• **Extrait du texte**:
════════════════

La Chambre administrative a toutefois retenu que l'immeuble était à l'origine détenu par une société immobilière et non une SIAL. Ce n'était qu'en février 1985 que la SI D______ SA avait modifié ses statuts pour devenir une SIAL. Les hypothèses de l'art. 39 al. 4 let a et d LDTR n'étaient donc pas réalisées, de même que celles de l'art. 39 al. 4 let. b et c LDTR. Le Département n'était donc pas tenu de délivrer les autorisations d'aliéner les appartements n° 3______ et 1______ à A______ SA, mais aurait dû procéder à une pesée des intérêts conformément à l'art. 39 al. 2 LDTR.

F. Dans le jugement entrepris, le Tribunal a considéré que les prétentions de A______ SA, tendant au versement des sommes de 17'500 fr., 46'800 fr., 7'282 fr., 18'111 fr. et 67'200 fr., étaient entièrement prescrites. S'agissant de celle visant au paiement de 184'800 fr., à titre de loyers non perçus pour l'appartement n° 1______ entre le 8 mars 2012 et le 20 octobre 2017, le Tribunal a retenu que, la requête en conciliation de A______ SA du 26 février 2018 ayant interrompu la prescription annale, tous les loyers non perçus antérieurement au 25 février 2017 étaient prescrits, de sorte que seul un montant de 22'400 fr. pouvait entrer en considération à cet égard.

En tous les cas, toutes les prétentions de A______ SA, dont celle tendant au paiement de 22'400 fr. et 170'000 fr., correspondant à la différence entre le prix de vente de l'appartement n° 1______ initialement convenu avec J______ SA et celui finalement perçu en octobre 2017, étaient mal fondées. En effet, le rejet des recours initiés par la B______ contre les arrêtés litigieux, en particulier celui n° VA 9______, n'avait pas pour conséquence que ceux-ci, de même que les arguments soulevés à leur appui, étaient abusifs. Dans son arrêt ATA/799/2013 du 10 décembre 2013, la Chambre administrative avait d'ailleurs refusé d'infliger une amende pour emploi abusif de procédures à la B______. De plus, elle avait relevé que l'arrêté initial n° VA 5______ du 6 novembre 2009 était imprécis et source de confusion. A cela s'ajoutait que cet arrêté et ceux subséquents résultaient d'une mauvaise application de l'art. 39 al. 4 LDTR, dont les conditions n'étaient en réalité pas réunies. Ceux-ci étaient fondés sur le fait erroné que l'immeuble était, dès sa construction, soumis à un régime analogue à une PPE, soit une SIAL (art. 39 al. 4 let. a LDTR), ce que A______ SA savait et ce que les autorités et les juridictions administratives auraient dû élucider. Les trois autres hypothèses visées par l'art. 39 al. 4 let. b, c et d LDTR n'étant pas non plus réalisées, ces arrêtés n'auraient pas dû être délivrés. LA B______ avait ainsi recouru à raison contre ceux-ci, de sorte qu'aucun acte illicite ne lui était imputable.

════════════════

• **Matériel fourni**:
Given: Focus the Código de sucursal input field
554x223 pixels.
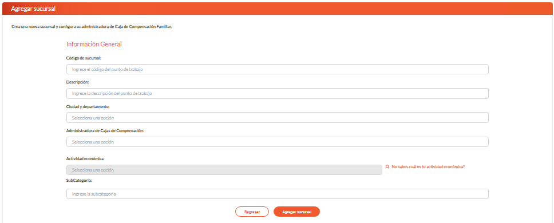Looking at the screenshot, I should [278, 69].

════════════════

• **Travail à faire**:
- A) Quelle date porte la requête en conciliation mentionnée dans l'extrait du texte ?
- B) Poursuivez l'extrait du texte, consacré au litige sur la vente des appartements, à partir de sa dernière phrase.
Ce matériel provient d'une autre source que l'extrait du texte.

• **Tâches résolues**:
- A) Le 26 février 2018.

- B)
Par ailleurs, le lien de causalité entre les recours formés par la B______ et les propres décisions de A______ SA, soit celles de ne pas mettre l'appartement n° 1______ en location et de vendre celui-ci en 2017 à prix librement convenu avec un tiers, faisait manifestement défaut. Pour les même motifs, l'existence même d'un dommage, compris comme une diminution involontaire du patrimoine, n'était pas évidente, dès lors qu'elle résultait des propres choix de A______ SA.

EN DROIT

1. 1.1 Le jugement querellé est une décision finale de première instance (art. 308 al. 1 let. a CPC), rendue dans une affaire patrimoniale dont la valeur litigieuse au dernier état des conclusions était supérieure à 10'000 fr. (art. 308 al. 2 CPC), de sorte que la voie de l'appel est ouverte.

1.2 Déposé dans le délai utile et selon la forme prescrite par la loi (art. 130 al. 1, 131 et 311 al. 1 CPC), l'appel est recevable.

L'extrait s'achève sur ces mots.